Approximately 300 million people worldwide are living with asthma. The number is expected to rise to 400 million by 2025. Right now, India is home to one-tenth of the total asthmatics in the world (30 million). The disease is often underdiagnosed in our country(especially in children), which means the actual number of asthma patients in our country should be much higher than 30 million.
According to available data, asthma is seen in 2.4% of the adult population in India. In children, the prevalence is estimated to be between 4-20% (depending upon geographical location, methodology for diagnosis, ethnicity, or other parameters). Overall, asthma is seen in 4.75% of children with a higher burden in the 5-11 year age group (10-15%).

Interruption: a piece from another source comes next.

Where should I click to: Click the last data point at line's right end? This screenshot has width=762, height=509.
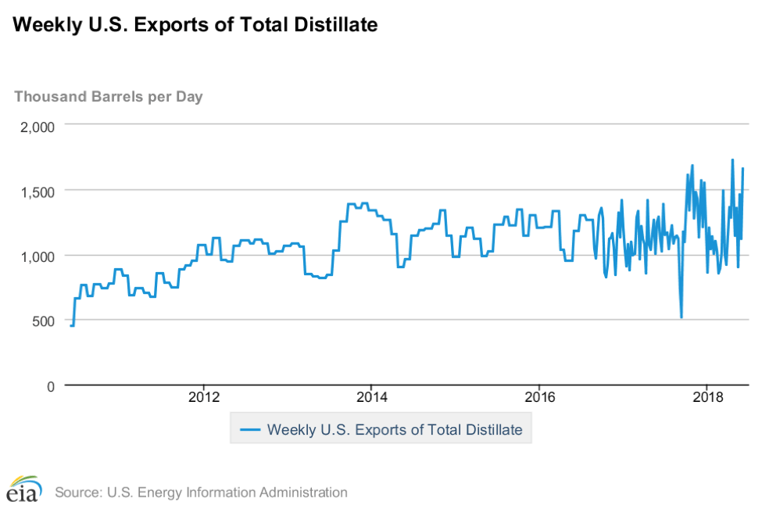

Asthma is a disease caused by airway hyperresponsiveness to different stimuli(dust, pollen, microbe, smoke, etc. ) presenting as episodes of cough, cold,(with or without fever), and respiratory distress. Most cases are manageable at home, but sometimes severe respiratory distress may need hospital admission. Repeated attacks of cough, cold, and fever usually result in loss of school days, poor academic and extracurricular activity along with poor growth and development.
Controlling asthma has two main components
- Reduce the exposure to stimuli that triggers an asthma attack
- Decrease the hyperresponsiveness of the airway.

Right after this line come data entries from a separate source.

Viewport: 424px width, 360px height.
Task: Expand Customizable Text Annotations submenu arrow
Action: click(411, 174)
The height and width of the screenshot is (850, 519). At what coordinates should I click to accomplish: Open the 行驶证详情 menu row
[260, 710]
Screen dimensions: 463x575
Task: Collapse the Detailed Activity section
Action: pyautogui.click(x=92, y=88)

If these two are not done properly, the child will have repeated episodes of asthma exacerbation(asthma attack).
There are two types of inhalers(aka “metered dose inhalers or MDI”) used in asthma
- Relievers(used in the acute attack)
- Controllers( used to prevent attack)
Relievers are used only during episodes of cough or respiratory distress. they are short-acting beta-agonists, salbutamol, or levosalbutamol.

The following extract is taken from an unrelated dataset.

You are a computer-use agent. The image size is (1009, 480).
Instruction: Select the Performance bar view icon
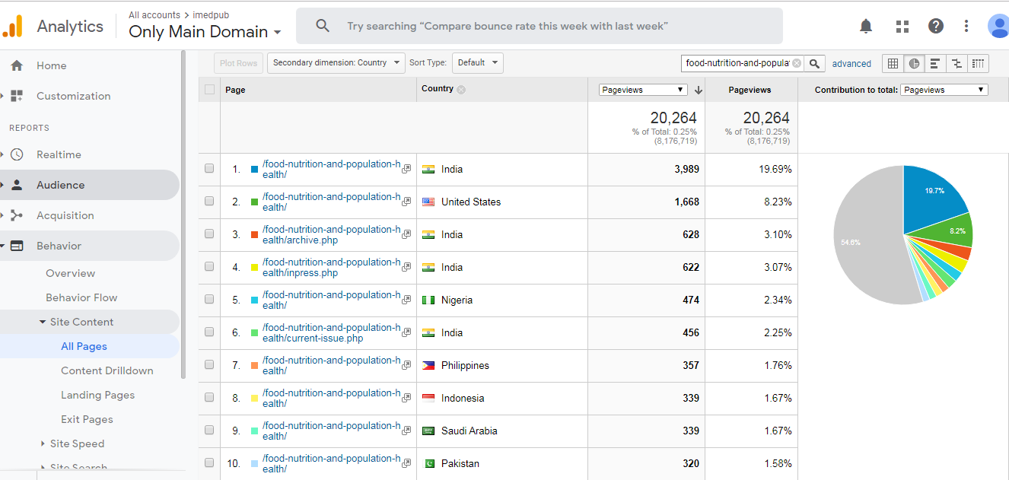click(x=935, y=64)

Controllers are used for a prolonged time( months to years). Steroids and long-acting beta-agonists are used as controllers. Budesonide(a steroid) MDI is the most common controller used in children.
Other MDIs that are used in children are -fluticasone(steroid, used above 4 years of age), beclomethasone(steroid, used above 4 years of age), ciclesonide ( steroid, used above 12 years of age), salmeterol(long-acting beta-agonist, used above 4 years age).
Depending on the severity of asthma dose of steroids in the inhaler is categorized as high, medium, and low. Most children respond well to low or medium doses. Those who need high-dose steroid MDI, are treated with low-dose steroids with a long-acting beta-agonist combination (or Montelukast orally) for the lowest possible steroid dose.
Here are some of the common questions on inhaler use
Q1. How long do I need to continue inhaler?
Ans: Well, that depends on multiple factors; Mostly, your Child’s asthma type. most cases of asthma are intermittent and mild persistent. This variety of asthmas generally has a favorable course. When your child is on controller and symptom-free for more than 3 months your pediatrician may decrease or stop the medication. The management of moderate/severe persistent asthma is difficult and the child may need prolonged inhaler therapy(years to decades ).
Q2. Does an inhaler cause dependence?
Ans: No, Inhalers do not cause dependence.
Q3. Is there any side effect of the inhaler?
Ans. Previously was a concern that prolonged use of steroid inhalers may cause decreased bone density, short height, and suppression of the adrenal gland. But recent evidence shows that low-dose inhaled corticosteroid does not affect growth or bone mineral density or adrenal gland, even after 2-22 years of therapy.
But, some minor side effects may arise in a few patients, like
- Fungal infection in the oral cavity or oral candidiasis (prevented by oral rinsing after each puff)
- Rhinitis/ nasopharyngitis/ respiratory tract infection/ pharyngitis etc.
Q4. It has side effects-then why should I use it?
Ans: The side effect of any drug should always be weighed against its potential benefits on use. You know that on vaccination your child experiences fever and malaise. Did it ever stop you from vaccination? The same rule applies here.
The risk of not using inhalers are plenty . Recurrent attacks of uncontrolled asthma can cause loss of school days, decreased sleep, poor memory, poor academic and extracurricular activity, poor growth, and many more. These outshine some minor side effects which may be seen in some children.
So. you should always consider starting and sticking to inhaler therapy when your pediatrician advises you to do.